Name a project you wish you had worked on and explain why.
Woolcott Residence in Auckland by Young + Richards. This was the first company I worked for after my graduation in architecture, and I joined the company at a time of transition, from CAD to BIM. It was a steep learning curve. While I was still familiarising myself with drawing submissions and building standards, I also had to learn how to use Revit in my own way to match CAD standards and meet deadlines. Woolcott Residence was modelled up in Revit and it produced the drawings for council submissions. Unfortunately, I was unable to continue with the project until the final-build, when I made my decision to move back to Hong Kong. Woolcott Residence has been completed and I am glad to review photos that matched my impression of the Revit model.
What would people be surprised to know about you?
I was brought up in New Zealand with my Chinese family. Likewise, many of my friends and colleagues, they all spoke English and one (or even two other) languages, so it felt normal for me to experience this cross-cultural exchange from a young age. Coming back to Hong Kong has made me realise that, even though I look like a Hong Kong local, I can really be different to them. One of my old colleagues even said I never look like I’ve stayed abroad! I enjoy being in Hong Kong where I can adapt to this new culture in a familiar way, but my upbringing and experiences are all unique stories.
What do you believe are the current challenges in our industry and how do we overcome them?
I believe that the greatest challenge for HK construction industry is the true acceptance of BIM. BIM would bring a great change in the conventional construction process and open new knowledge to practicing experts. It is important that we face this challenge with an open mind and the willingness to learn new things. Moving out of our comfort zone requires courage and a mentality to accept the unknown – this is more important than acquiring the knowledge in BIM itself.

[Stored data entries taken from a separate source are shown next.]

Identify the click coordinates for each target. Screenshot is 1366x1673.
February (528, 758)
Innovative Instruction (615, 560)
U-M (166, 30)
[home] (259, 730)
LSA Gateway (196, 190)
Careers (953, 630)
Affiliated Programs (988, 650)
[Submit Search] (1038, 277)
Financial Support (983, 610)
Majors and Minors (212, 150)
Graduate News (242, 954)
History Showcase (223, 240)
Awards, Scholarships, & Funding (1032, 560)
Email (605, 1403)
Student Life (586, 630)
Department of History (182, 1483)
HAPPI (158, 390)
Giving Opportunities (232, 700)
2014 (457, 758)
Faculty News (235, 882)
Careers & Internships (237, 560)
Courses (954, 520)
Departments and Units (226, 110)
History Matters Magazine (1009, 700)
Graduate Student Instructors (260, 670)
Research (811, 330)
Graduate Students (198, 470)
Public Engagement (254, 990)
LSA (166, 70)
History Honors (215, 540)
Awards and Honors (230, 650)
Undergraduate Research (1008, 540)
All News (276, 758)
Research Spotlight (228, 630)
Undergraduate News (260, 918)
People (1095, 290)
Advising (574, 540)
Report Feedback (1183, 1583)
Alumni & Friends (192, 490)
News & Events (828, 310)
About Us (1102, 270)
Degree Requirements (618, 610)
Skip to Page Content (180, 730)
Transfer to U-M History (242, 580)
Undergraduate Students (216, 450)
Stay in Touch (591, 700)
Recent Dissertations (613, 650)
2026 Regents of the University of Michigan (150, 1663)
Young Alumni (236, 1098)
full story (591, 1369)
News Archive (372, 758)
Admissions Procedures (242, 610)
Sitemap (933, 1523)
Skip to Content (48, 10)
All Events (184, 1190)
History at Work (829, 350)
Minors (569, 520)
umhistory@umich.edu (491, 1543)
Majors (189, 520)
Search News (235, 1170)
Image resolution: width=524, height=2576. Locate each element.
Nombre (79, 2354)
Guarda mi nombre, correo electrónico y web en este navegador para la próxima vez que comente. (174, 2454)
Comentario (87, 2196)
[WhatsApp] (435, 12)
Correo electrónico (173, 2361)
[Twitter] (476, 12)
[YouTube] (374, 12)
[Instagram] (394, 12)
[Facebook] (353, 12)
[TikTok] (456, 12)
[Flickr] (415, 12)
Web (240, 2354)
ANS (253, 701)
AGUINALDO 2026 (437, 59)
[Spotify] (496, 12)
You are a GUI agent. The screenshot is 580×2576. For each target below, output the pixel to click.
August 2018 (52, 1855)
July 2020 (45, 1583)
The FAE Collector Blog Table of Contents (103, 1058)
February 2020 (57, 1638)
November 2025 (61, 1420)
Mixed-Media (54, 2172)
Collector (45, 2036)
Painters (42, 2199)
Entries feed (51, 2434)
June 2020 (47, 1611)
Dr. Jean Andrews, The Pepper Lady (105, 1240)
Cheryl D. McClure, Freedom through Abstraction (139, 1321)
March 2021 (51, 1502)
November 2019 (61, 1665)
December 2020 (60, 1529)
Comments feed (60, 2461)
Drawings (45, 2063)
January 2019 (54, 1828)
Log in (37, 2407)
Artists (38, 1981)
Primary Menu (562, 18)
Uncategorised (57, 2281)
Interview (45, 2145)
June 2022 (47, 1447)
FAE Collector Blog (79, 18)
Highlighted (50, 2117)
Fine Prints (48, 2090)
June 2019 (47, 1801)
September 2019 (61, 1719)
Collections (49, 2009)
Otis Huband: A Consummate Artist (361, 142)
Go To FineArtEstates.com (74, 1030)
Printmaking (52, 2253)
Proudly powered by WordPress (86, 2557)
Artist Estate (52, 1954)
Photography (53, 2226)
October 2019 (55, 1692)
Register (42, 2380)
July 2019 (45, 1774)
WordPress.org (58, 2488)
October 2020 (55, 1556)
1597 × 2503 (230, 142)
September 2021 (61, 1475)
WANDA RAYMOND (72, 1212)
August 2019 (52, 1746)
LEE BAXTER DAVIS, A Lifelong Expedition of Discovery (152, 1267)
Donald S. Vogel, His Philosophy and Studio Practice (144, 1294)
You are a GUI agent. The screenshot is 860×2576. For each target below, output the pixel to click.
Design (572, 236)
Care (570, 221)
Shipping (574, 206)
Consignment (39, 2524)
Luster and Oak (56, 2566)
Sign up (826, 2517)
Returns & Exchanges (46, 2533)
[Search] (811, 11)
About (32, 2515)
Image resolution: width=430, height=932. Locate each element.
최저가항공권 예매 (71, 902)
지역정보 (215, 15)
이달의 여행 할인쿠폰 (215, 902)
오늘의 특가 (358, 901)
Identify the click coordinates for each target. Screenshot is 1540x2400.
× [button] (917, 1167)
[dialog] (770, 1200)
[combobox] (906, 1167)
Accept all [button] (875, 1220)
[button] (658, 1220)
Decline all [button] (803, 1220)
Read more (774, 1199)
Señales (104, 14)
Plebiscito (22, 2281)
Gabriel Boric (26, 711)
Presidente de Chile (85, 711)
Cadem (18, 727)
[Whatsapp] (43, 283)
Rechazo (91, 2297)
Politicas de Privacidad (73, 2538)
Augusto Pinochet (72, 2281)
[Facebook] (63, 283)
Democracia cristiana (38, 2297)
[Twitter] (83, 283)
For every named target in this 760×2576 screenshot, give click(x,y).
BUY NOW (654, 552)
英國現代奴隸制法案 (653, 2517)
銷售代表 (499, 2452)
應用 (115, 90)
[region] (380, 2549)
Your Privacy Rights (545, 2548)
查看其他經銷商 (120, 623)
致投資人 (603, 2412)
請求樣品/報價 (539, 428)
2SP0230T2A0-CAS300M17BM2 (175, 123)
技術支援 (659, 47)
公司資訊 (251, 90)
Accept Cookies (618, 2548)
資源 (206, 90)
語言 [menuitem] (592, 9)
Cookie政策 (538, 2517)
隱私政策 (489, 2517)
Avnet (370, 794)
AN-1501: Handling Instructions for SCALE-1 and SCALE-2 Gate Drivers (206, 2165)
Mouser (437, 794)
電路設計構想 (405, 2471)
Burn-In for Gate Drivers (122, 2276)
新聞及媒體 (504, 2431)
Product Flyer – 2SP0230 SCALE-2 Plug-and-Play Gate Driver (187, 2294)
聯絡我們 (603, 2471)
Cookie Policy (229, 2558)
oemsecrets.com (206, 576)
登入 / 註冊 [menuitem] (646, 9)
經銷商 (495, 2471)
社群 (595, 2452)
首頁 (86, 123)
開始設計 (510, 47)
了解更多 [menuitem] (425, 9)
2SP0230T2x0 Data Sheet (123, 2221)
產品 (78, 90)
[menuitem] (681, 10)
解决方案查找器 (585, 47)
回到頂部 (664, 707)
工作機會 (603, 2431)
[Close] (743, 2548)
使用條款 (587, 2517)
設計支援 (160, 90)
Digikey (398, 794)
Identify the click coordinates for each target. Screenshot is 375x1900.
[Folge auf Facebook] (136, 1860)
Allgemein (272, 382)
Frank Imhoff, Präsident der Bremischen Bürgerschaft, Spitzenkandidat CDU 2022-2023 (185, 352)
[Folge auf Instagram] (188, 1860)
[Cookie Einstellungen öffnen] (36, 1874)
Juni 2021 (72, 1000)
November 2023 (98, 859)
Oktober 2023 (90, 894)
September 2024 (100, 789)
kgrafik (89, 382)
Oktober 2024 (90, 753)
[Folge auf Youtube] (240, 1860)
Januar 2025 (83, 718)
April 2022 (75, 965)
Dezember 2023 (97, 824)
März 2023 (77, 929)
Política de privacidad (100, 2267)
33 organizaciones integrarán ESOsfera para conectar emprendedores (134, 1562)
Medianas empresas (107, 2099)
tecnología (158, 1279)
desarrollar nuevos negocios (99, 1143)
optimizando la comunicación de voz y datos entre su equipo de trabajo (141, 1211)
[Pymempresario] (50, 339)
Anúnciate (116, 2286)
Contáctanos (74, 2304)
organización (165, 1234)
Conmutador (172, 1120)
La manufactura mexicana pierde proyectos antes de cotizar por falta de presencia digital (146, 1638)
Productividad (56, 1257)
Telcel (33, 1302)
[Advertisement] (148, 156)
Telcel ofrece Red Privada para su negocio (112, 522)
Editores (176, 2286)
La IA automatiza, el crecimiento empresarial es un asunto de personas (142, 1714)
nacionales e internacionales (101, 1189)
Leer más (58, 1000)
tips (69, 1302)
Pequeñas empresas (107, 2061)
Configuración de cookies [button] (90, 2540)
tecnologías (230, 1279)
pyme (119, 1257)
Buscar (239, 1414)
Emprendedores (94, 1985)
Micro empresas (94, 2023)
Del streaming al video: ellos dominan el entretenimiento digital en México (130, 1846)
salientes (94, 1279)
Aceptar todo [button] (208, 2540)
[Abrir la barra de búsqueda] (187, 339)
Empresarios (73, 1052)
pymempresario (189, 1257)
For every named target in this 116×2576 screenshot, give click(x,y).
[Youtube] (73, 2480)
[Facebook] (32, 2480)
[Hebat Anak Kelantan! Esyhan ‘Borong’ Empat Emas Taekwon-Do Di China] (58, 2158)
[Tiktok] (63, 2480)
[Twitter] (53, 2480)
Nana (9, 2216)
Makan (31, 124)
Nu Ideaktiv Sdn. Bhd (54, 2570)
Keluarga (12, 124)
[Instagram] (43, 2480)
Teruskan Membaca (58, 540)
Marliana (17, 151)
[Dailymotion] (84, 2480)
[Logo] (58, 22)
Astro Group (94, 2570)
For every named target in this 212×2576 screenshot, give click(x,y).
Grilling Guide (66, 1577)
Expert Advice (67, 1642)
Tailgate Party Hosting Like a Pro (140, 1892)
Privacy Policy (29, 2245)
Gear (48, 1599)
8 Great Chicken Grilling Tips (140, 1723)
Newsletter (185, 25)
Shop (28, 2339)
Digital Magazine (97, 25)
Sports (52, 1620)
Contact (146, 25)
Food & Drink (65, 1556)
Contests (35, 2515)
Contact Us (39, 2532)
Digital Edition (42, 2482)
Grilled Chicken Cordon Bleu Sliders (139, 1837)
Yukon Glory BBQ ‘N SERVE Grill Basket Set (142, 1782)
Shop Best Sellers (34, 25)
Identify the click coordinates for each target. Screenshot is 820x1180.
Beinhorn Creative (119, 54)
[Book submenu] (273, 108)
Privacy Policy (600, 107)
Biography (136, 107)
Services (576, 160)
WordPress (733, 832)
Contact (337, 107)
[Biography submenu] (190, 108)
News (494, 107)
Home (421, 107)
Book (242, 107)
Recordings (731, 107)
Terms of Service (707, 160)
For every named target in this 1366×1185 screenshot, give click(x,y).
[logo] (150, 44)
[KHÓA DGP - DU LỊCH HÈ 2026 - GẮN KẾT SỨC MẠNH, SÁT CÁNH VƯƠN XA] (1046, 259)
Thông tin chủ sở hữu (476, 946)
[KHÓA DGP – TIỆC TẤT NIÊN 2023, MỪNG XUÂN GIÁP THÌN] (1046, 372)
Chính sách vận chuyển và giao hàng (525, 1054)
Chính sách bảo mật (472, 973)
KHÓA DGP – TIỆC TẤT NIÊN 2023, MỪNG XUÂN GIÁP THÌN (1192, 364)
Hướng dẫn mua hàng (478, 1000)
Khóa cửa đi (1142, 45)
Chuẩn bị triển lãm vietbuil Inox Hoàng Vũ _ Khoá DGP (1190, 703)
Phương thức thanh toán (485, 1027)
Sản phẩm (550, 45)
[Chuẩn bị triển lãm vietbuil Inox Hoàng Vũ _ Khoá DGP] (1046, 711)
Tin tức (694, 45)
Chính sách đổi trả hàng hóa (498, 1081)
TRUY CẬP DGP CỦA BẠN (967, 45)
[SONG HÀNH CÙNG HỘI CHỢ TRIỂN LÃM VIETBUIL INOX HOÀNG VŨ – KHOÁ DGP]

What is going to be the next big thing for the digital built environment?
Many current projects are making use of the BIM model as part of facilities management. Sensors are installed onto site, and linked back to the database of the model, so that the virtual model becomes a real “live” digital twin of the building. It raises a question for existing buildings: would this be applicable and worthwhile to re-create the as-built models to collect and store information, and to record live data for building management?